Page MenuHomePhabricator

Wikidiff dataset using content history
Closed, ResolvedPublic

Description

The wikidiff dataset is blocked as the generation of wikitext history (dumps1) datasets was stopped due to recurring production issues. The wikidiff dataset is used by research for ML training (revert risk models), producing revert risk predictions datasets, the risk observatory dashboard, and for edit types.
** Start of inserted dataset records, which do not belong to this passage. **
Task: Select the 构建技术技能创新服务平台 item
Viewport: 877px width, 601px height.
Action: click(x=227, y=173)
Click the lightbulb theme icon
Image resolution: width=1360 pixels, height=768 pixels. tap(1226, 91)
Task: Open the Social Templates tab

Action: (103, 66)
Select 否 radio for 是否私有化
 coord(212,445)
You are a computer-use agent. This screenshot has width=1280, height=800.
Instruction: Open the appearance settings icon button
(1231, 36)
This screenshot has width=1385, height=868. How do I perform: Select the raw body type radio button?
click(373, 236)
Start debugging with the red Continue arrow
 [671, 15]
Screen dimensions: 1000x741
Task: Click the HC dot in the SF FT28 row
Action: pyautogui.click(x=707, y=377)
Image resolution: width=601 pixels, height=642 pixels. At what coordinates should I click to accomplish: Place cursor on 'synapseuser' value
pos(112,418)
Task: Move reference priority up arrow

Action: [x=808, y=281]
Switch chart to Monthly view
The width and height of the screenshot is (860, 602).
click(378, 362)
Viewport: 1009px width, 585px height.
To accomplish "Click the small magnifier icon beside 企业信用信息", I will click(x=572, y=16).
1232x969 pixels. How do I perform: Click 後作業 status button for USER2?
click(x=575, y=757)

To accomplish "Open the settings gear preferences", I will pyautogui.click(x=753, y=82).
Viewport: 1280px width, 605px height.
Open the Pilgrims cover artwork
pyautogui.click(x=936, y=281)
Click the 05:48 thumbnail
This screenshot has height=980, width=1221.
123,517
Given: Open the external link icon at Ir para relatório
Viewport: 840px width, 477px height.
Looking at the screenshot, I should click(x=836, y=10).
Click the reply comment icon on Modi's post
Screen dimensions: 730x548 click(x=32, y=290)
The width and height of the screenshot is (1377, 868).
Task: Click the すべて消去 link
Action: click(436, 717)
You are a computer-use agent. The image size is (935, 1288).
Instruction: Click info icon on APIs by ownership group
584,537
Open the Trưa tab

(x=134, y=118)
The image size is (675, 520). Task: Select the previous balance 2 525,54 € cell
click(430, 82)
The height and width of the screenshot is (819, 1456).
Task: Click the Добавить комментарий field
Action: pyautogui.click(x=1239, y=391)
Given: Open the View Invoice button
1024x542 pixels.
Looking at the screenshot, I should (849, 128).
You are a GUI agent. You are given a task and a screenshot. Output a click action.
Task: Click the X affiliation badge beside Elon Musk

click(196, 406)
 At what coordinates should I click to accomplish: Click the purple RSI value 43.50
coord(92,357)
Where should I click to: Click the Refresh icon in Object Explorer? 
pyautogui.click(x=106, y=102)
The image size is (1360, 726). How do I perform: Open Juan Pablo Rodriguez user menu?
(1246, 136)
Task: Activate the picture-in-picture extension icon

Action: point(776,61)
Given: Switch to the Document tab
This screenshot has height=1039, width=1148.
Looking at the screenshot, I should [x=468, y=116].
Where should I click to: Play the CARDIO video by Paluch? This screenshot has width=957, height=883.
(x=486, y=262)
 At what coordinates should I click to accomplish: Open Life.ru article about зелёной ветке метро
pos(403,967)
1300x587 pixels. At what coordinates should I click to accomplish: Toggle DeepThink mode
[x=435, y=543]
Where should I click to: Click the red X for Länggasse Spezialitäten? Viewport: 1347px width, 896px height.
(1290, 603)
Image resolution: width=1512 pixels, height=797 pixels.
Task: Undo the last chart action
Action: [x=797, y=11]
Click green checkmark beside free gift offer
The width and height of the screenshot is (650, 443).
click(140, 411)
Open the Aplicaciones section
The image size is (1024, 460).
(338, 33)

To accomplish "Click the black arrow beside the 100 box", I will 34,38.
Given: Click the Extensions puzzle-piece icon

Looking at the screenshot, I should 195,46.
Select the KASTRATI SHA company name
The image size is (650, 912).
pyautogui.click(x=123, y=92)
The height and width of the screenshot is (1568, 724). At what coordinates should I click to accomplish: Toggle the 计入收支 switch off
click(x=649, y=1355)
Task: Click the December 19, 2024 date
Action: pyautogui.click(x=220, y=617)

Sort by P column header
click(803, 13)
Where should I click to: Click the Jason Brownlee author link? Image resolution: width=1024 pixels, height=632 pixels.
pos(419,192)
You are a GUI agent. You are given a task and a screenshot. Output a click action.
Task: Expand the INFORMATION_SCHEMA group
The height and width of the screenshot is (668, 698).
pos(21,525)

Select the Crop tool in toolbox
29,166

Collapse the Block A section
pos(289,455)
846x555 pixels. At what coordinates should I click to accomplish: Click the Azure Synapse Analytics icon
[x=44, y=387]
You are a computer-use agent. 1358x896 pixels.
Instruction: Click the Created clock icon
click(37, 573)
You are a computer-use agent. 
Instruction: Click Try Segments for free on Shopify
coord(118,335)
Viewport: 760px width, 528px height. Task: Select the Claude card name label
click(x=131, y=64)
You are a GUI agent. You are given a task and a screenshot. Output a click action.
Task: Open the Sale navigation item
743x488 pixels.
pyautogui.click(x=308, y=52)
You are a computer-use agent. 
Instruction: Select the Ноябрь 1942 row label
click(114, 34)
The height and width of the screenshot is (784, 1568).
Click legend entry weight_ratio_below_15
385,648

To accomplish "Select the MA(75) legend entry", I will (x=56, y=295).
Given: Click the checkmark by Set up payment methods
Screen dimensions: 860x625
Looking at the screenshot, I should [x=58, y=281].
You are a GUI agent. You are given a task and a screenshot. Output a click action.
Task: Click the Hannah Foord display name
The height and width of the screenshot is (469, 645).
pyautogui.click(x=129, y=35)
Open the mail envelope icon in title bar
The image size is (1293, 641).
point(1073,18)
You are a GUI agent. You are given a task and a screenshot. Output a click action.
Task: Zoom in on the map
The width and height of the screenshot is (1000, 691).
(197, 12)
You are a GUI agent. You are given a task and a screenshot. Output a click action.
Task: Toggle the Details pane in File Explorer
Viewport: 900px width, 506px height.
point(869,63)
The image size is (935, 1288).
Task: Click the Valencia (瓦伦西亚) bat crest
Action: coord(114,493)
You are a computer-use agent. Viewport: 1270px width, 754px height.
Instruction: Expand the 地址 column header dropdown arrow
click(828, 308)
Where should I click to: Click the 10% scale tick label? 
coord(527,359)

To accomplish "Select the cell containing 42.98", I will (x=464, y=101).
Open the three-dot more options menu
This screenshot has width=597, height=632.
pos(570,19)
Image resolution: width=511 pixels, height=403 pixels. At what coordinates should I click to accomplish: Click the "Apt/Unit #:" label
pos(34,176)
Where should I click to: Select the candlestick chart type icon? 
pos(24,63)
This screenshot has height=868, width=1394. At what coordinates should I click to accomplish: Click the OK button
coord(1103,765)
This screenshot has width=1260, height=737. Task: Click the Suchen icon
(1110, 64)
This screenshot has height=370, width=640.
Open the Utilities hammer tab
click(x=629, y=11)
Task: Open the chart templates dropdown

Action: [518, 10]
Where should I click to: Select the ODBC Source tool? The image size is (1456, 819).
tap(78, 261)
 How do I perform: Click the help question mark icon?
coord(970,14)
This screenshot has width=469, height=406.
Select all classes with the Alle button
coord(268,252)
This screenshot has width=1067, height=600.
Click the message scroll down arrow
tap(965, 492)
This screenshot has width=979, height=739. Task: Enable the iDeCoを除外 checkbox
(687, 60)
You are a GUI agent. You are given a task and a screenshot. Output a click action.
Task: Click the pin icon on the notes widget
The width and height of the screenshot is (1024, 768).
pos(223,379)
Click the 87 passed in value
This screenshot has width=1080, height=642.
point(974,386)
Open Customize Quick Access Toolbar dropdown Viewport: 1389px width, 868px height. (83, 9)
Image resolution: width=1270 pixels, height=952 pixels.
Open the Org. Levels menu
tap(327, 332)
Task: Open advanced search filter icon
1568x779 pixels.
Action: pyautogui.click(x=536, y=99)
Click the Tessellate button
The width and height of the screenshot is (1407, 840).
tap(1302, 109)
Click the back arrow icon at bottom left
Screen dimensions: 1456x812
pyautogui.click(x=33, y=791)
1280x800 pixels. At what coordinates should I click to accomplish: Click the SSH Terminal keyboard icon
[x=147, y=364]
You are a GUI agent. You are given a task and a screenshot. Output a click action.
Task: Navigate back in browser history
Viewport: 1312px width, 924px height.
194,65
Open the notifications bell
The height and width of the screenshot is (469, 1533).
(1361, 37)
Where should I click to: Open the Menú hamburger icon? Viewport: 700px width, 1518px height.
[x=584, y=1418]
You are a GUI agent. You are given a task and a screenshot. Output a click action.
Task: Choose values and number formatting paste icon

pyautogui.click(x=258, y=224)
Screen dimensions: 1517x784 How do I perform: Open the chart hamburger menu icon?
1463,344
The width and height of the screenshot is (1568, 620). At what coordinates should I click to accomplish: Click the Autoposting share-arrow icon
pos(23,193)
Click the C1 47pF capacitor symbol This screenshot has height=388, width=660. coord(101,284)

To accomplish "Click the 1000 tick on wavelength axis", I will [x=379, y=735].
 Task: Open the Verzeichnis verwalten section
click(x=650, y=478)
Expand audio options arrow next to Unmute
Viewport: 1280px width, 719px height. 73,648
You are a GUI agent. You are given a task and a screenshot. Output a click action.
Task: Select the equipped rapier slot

Based on previous discussion T358366#9831389, the best path forward for wikidiff is not clear yet - eventually such a diff column can hopefully be part of an official dataset produced by DE. In the meantime, research will transform the wikidiff pipeline into an incremental pipeline. Pros: 1. will decrease the latency from 1+ month to a few days. 2. only one version of dataset instead of full snapshots. Cons: 1. no reconciliation after a daily update of the content history has been processed by wikidiff 2. will be computationally expensive to compute

Details

Due Date
Apr 18 2025, 4:00 AM

Event Timeline

task is unassigned, unprioritized and doesn't have a deadline. Moving to Backlog. @XiaoXiao-WMF cc.

fkaelin changed the task status from Open to In Progress.Apr 1 2025, 12:54 PM
fkaelin moved this task from Backlog to In Progress on the Research board.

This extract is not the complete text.